Evergent’s Sports Accelerator addresses the most challenging aspects of subscription management and monetization for sports programming, including reducing churn between professional sports seasons, navigating couch rights and blackout restrictions, and supporting channel sales and global payment processing. The new package builds on Evergent’s existing relationships and experience with sports media leaders including the National Basketball Association (NBA), YES Network, Bally Sports, MSG Network, and Marquee Sports.
Live sports programming is consistently one of the most popular television genres in the United States and throughout the world and it has only become more popular of late, as viewers are left with fewer original content choices due to the ongoing actors and writers strikes. Over the past year, streaming providers have also invested heavily in live sports programming, with major U.S. sports leagues including the NHL, MLB, and MLS broadcasting some games exclusively on platforms including Apple TV+, YouTube TV, and Amazon Prime.
The new Sports Accelerator package from Evergent is purpose-built to address the seasonal, location-specific nature of live sports programming. Evergent’s seasonal subscription feature allows customers to retain subscribers across season boundaries while aligning those subscriptions to season validity dates. Additional benefits of the feature include price grandfathering across seasons to help reduce churn that would otherwise take place after a major event like the Super Bowl or NBA Finals.
In addition to seasonal subscription management, Evergent’s Sports Accelerator package also includes the following features designed to improve monetization and subscriber retention:
- Couch Rights: Evergent’s couch rights feature allows RSNs to seamlessly remain compliant with complicated geofencing rules and blackout restrictions. Evergent allows RSNs to establish and enforce couch rights for subscribers traveling beyond the RSN’s broadcasting boundaries, allowing subscribers to enjoy their subscription content while away from home.
- Subscription Pause and Resume: Evergent’s flexible subscription management tools allow end users to pause their subscription for any reason, minimizing the number of subscribers who churn without returning to the platform.

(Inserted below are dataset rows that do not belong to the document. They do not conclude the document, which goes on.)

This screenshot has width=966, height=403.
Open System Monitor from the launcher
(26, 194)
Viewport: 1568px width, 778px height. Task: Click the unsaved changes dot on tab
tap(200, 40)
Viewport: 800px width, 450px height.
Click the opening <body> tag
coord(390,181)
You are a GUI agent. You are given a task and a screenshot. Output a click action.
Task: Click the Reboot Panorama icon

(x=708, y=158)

This customer-friendly feature allows streaming companies to avoid the high costs of customer reacquisition.
- Channel Sales Manager: With Evergent, media providers can sell tickets and subscriptions through a variety of channels, including the teams themselves. Media companies can create and issue coupons or vouchers through the Evergent platform, allowing them to enable, manage and track coupon use across channels in a single platform.
- Favorite Teams/Players: This feature allows media companies to capture information on the subscriber’s favorite teams or players during the sign-up process, providing valuable data for personalized experiences and upselling opportunities.

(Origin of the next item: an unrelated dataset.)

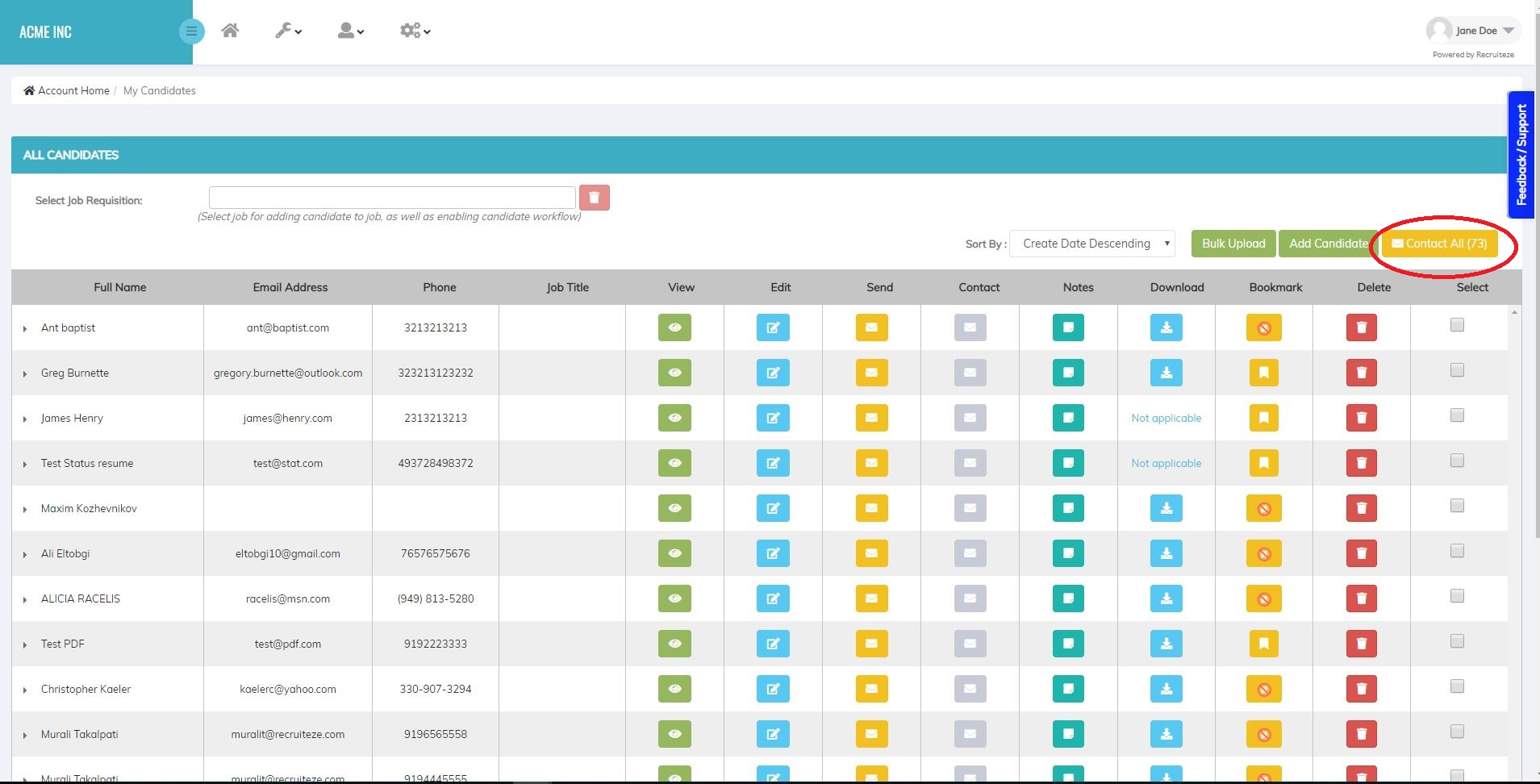Delete the Christopher Kaeler candidate
Screen dimensions: 1540x784
[1362, 689]
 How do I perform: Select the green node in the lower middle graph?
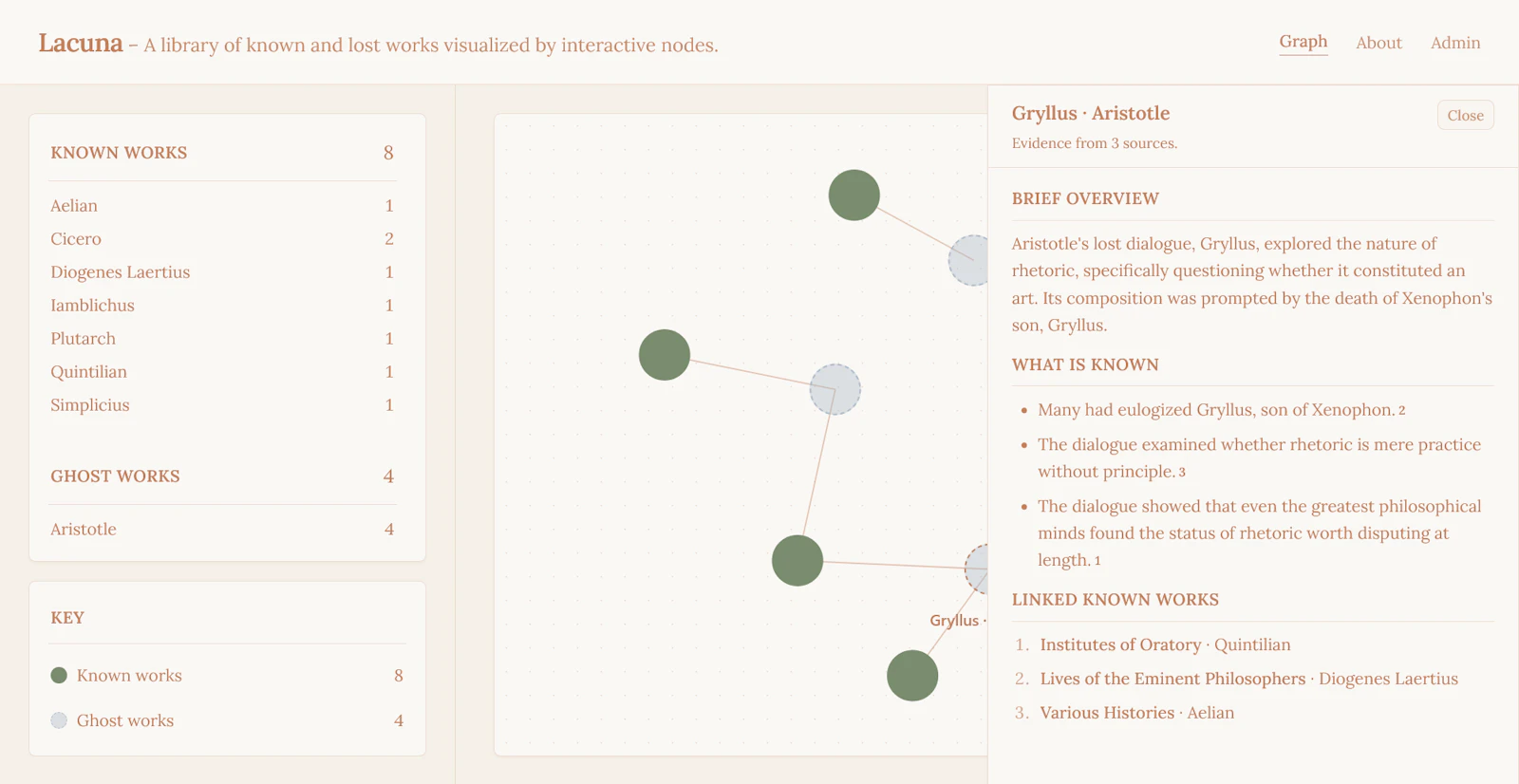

Sports media customers use these tools for customer relationship management and monetization to overcome the challenges specific to their industry. Customers such as the NBA to deploy the seasonal subscription feature to increase customer retention. Regional sports networks (RSNs) including Bally Sports use Evergent’s couch rights feature to maintain compliance with geofencing and blackout restrictions.
“The live sports media landscape is changing, and it’s clear that media companies can no longer rely on the same playbook,” says Vijay Sajja, founder and CEO of Evergent. “Our new Sports Accelerator package was built with the fan in mind, simultaneously improving the user experience and reducing customer churn. We will continue to hone these features as we learn from our partnerships with some of the leading entities in sports media.”